SOURCE PASSAGE:
---

Last night I tuned in to The Gulf Screen Guild Theatre “Between Americans” (CBS, Original air date December 7, 1941) on WPFW- FM. The show had been written by Norman Corwin and was completed several days before its scheduled airdate – the day of the bombing of Pearl Harbor.

President Franklin Roosevelt had gotten word to William B. Lewis former VP of Programming for CBS several months earlier and asked for a show to be written about American values to commemorate the 150th anniversary of the Bill of Rights. Corwin was reluctantly recruited. It’s a compelling listen…at least the part that was replayed last night and narrated by Orson Welles. The messages about the importance of the First Amendment, freedom of speech and freedom of the press are powerful…as is the definition of America as a series of communities and neighborhoods, working together through belief in common values. 63 million Americans listened across four networks (that’s an amazing 47%+ of the U.S. population of 133,402,000 that year).

Earlier in the day, I watched a wonderful film noir, Northside 777, starring Jimmy Stewart. In it, Stewart plays a Chicago reporter who follows the facts and moves from being certain of a convicted police-killer’s guilt to believing and proving his innocence. It’s a story about truth and the essential role of the press as Americans saw it in 1948, when the movie was made.

---

DATA LINES:

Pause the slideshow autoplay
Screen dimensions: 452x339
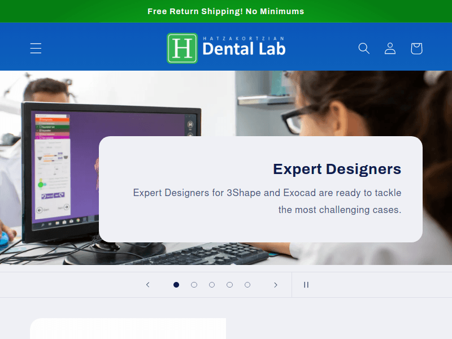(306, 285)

---

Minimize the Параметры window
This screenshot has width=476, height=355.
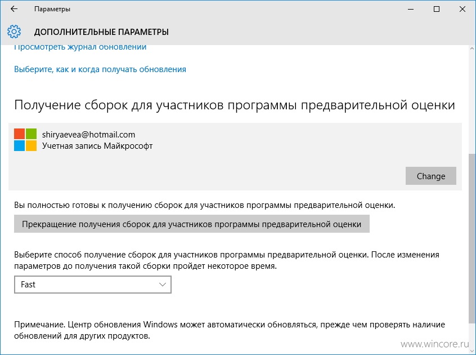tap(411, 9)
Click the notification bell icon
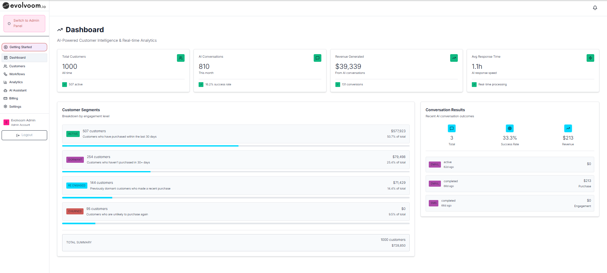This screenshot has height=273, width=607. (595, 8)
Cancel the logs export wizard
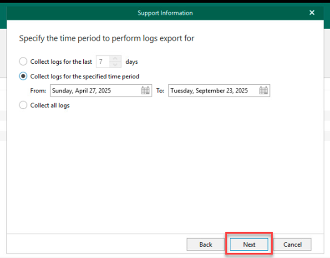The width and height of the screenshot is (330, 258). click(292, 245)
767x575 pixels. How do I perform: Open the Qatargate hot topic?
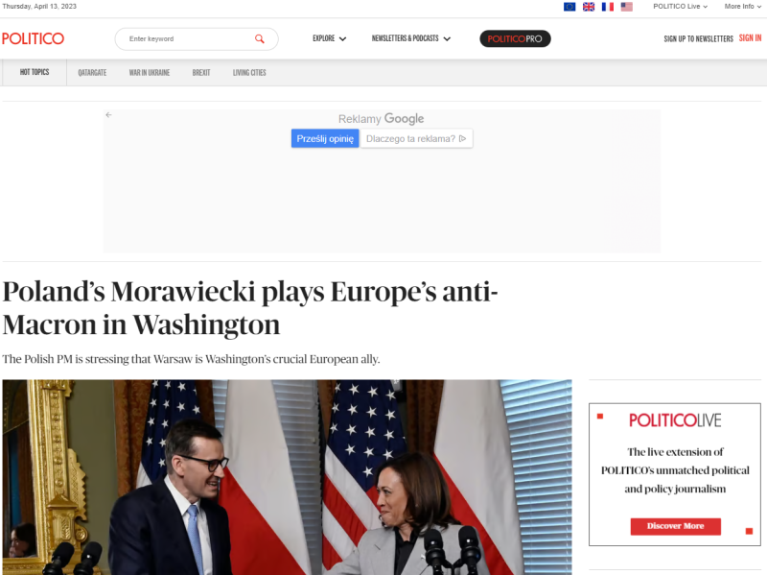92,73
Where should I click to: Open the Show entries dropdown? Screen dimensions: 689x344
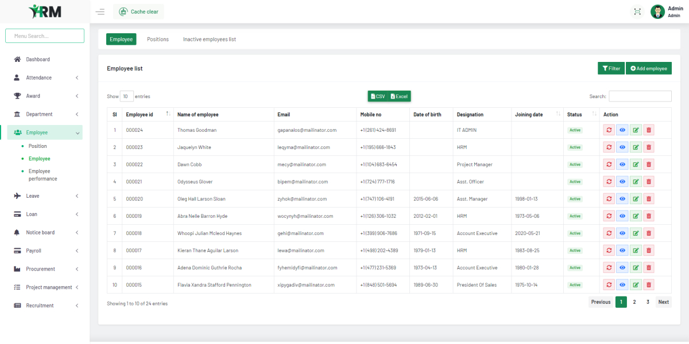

---

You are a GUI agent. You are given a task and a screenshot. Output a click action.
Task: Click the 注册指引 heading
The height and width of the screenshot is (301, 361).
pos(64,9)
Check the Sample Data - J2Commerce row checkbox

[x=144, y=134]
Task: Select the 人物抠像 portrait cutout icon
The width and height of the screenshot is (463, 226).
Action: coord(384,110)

---

SET TASK:
Write out everything from "Last night I tuned" down to "of Pearl Harbor." in the passage about the 1941 radio broadcast. The rows play no part here.

COMPLETED TASK:
Last night I tuned in to The Gulf Screen Guild Theatre “Between Americans” (CBS, Original air date December 7, 1941) on WPFW- FM. The show had been written by Norman Corwin and was completed several days before its scheduled airdate – the day of the bombing of Pearl Harbor.